Canada’s Jennifer Jeffs proposes two novel ideas for G20 to avoid redundancy: learn from the Asian Financial Crisis example and push for a cross-pollination of expertise between central banks.
In the absence of a crisis, the G20 process is in danger of losing its credibility and its usefulness as a network of the world’s systematically important economies. While few doubt the value of dialogue between these countries, the G20 needs to pave the way for its survival as a useful body in a world of shifting power dynamics, what Canada—along with other middle powers—proposes is a forum that fills a more meaningful role. By forecasting and preventing crises, stepping in to manage those that do occur, and by fortifying its own network, the G20 would make best possible use of its informal nature to develop a deeper understanding and cooperation between member countries.
A forum unlike any other
The G20 differs fundamentally from organisations such as the Bretton Woods institutions or the United Nations. Operating without a formal secretariat, its recommendations are not subject to hierarchal enforcement mechanisms. Consequently, the risk of the G20 being labelled a “talk shop” rather than a community for collective action is high. At the Saint Petersburg summit, G20 leaders directed their finance ministers to “develop further comprehensive growth strategies for presentation to the Brisbane summit”. The process offers an opportunity to pave avenues for cooperation and also devise mechanisms to bring together officials from G20 countries working on parallel files.
Lessons from Asia
The location of the Brisbane Summit also offers an opportunity for G20 countries to learn from the Asia-Pacific region’s efforts to stabilise their own financial systems following the 1997 Asian Financial Crisis.
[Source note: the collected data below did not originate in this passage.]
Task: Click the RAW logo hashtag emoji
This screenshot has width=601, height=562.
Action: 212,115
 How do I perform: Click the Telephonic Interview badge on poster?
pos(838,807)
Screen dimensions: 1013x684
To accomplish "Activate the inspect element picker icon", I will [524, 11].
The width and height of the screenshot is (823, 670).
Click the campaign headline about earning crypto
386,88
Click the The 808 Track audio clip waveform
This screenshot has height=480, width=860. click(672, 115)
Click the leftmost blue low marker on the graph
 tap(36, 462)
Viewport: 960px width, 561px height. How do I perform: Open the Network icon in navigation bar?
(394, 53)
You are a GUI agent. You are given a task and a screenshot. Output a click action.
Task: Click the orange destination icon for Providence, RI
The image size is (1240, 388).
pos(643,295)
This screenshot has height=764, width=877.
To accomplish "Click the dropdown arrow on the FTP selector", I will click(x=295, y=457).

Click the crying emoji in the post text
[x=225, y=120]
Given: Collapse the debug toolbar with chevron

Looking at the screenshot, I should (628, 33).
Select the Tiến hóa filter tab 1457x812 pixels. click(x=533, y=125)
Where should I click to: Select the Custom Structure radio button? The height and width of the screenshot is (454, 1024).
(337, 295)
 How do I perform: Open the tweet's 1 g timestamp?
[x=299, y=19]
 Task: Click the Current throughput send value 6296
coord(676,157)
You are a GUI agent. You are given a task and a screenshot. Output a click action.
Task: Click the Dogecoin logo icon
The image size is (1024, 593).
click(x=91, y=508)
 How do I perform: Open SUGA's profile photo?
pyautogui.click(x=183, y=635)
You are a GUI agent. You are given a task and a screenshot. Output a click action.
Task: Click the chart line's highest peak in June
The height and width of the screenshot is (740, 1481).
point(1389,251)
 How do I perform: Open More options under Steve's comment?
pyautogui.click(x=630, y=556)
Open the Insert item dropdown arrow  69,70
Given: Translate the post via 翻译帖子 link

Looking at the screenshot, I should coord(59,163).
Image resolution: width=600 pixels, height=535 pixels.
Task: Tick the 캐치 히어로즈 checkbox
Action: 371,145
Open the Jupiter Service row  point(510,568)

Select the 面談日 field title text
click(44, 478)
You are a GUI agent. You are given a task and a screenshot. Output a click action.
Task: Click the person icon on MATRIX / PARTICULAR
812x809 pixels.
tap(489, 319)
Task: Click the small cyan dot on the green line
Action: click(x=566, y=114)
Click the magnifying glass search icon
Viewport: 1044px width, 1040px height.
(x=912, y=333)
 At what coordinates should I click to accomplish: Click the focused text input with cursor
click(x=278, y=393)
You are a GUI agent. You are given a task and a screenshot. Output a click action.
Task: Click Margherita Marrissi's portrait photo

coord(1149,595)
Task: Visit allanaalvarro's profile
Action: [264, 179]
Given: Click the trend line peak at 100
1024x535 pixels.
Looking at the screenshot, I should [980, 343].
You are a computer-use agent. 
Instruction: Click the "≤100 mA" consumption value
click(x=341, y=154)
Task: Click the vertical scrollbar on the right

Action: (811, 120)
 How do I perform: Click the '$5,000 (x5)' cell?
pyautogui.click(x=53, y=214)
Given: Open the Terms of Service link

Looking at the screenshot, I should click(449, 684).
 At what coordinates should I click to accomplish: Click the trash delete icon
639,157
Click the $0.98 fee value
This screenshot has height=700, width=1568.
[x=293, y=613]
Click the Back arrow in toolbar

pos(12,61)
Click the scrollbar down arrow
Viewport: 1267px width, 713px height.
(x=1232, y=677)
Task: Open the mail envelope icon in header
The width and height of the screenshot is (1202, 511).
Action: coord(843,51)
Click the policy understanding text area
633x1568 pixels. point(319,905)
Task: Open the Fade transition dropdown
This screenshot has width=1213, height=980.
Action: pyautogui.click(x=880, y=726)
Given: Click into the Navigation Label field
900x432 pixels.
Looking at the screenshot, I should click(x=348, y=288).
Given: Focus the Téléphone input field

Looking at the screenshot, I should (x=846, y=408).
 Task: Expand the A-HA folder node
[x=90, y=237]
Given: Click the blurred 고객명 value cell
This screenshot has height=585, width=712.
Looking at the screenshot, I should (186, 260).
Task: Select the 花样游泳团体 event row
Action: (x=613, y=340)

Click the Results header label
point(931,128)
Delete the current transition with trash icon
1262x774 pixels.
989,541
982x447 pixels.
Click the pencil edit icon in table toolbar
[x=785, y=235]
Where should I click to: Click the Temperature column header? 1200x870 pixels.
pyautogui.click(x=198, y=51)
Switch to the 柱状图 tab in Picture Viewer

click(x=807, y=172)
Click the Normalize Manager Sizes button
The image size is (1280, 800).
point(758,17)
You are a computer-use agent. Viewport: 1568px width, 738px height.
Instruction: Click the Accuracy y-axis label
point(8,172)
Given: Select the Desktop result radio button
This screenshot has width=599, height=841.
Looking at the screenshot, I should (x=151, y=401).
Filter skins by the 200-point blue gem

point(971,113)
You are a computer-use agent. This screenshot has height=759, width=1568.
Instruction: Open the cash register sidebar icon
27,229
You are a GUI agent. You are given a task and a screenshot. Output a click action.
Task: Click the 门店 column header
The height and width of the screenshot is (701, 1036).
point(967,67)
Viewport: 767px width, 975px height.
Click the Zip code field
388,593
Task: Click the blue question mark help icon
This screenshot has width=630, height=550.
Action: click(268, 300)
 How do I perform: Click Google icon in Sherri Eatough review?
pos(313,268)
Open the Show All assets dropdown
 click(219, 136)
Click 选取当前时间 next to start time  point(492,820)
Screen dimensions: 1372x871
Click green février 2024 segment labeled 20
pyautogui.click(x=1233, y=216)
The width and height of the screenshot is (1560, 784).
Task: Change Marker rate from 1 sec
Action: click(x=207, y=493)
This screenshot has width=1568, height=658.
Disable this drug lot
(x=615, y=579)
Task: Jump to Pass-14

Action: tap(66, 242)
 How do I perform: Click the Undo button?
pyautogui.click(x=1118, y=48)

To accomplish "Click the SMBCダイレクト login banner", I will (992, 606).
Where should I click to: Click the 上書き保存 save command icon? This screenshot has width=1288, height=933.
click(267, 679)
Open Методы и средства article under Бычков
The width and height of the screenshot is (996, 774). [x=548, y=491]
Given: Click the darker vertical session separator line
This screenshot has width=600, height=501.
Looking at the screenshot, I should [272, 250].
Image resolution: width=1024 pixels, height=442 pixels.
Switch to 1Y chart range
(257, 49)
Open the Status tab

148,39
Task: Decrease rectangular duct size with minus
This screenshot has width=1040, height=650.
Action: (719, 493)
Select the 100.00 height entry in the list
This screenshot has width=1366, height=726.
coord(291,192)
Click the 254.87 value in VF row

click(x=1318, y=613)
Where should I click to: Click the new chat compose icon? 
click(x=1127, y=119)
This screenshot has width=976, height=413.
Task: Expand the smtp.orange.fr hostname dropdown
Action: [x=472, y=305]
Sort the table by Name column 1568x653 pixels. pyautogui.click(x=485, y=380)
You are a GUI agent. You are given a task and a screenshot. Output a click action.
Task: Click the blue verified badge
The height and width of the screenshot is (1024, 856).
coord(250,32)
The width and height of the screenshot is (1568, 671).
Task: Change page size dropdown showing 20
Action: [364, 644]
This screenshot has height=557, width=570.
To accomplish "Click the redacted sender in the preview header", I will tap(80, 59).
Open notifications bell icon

For example, the 1999 ASEAN+3 Chiang Mai Initiative sought to maintain currency liquidity in the wake of the Asian Financial Crisis through bilateral currency swaps to mitigate the lack of global confidence in the region. And then, as the Global Financial Crisis ravaged the world’s economy in the late 2000s, East Asia continued to deepen the Chiang Mai Initiative by multilateralising it. This process resulted in the creation of the Singapore-based ASEAN+3 Macroeconomic Research Office (AMRO) in 2011. As an independent regional macroeconomic surveillance unit, AMRO is tasked with monitoring the region’s financial health, scanning for potential risks and developing policy recommendations. Officials outside the region should learn how this initiative evolved, take its lessons home and apply them to G20 recommendations.
A long-term vision
The G20 offers opportunities for institutional learning. Rather than limiting its actions to ad hoc reactive policies, policy-makers should explore prospects for longer-term policy cooperation. For example, the G20 should establish an exchange program for junior central bank officials to spend time with counterpart central banks across the network. This would enable bank officials to learn about the policy environment in other nations’ economies—a simple measure, but one that would deepen central bank relations and also augment the sophistication of policy toolkits, especially in less-developed partners. Deepening relations between central bank staff would also propel the G20 towards sustainable policy coordination in the future.
In conclusion, as a group of systemically important countries informally mandated to enhance global growth, the better that G20 nations understand the domestic imperatives of other members in their group, the greater their chances for coordinating policies for sustainable and balanced growth.
Jennifer Jeffs is the President of Canadian International Council.
This is an extract from G20: Words into Action Brisbane 2014, to be published by Faircount Media in association with the Australian Institute of International Affairs in October 2014.